• TASK OBJECTIVE:
Please give back the listing below word for word, without the images.
============
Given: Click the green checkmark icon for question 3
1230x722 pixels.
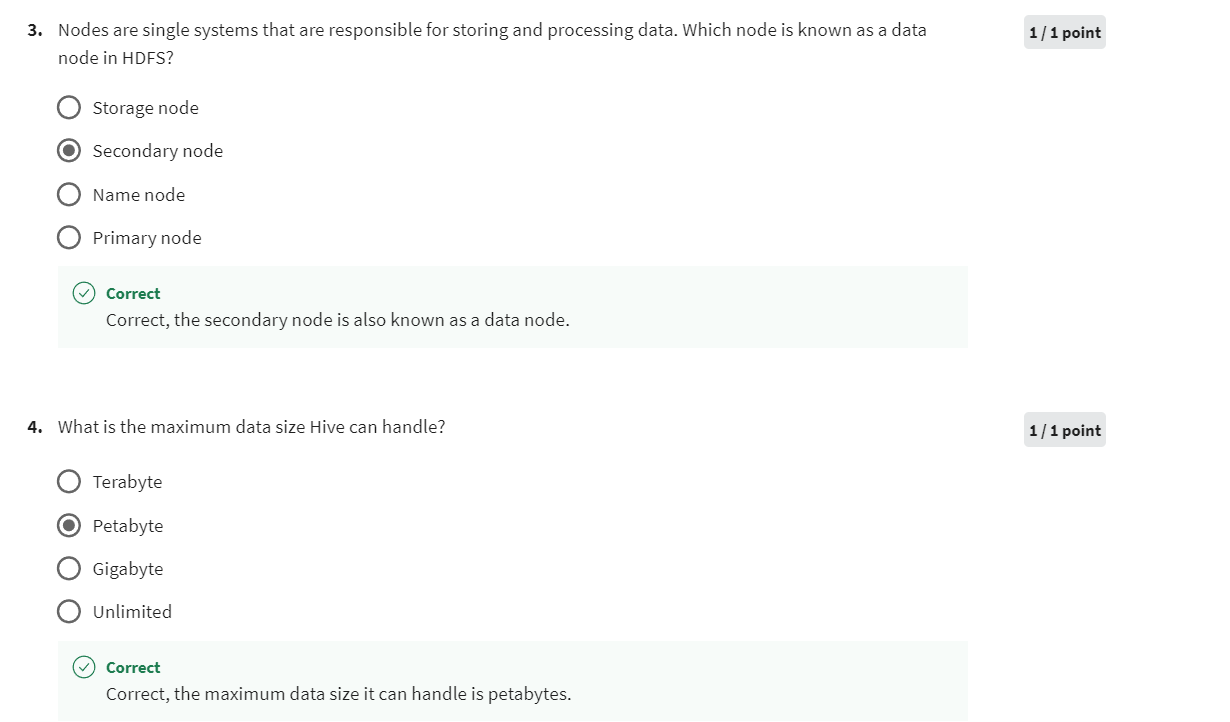Looking at the screenshot, I should [85, 293].
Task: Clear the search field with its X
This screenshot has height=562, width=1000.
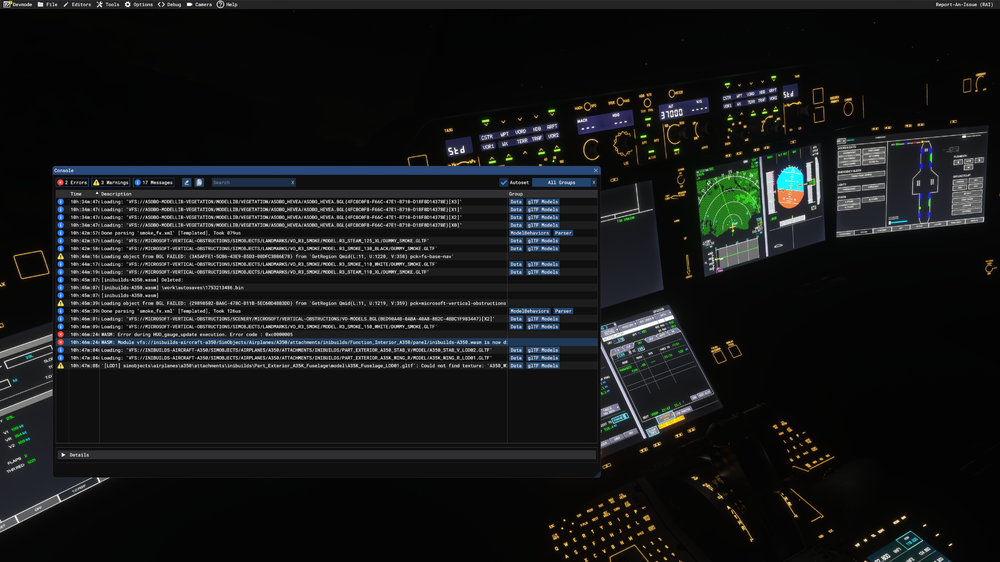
============
• SOLUTION BELOW:
Given: Click the green checkmark icon for question 3
1230x722 pixels.
Looking at the screenshot, I should [85, 293].
Task: Clear the search field with its X
This screenshot has height=562, width=1000.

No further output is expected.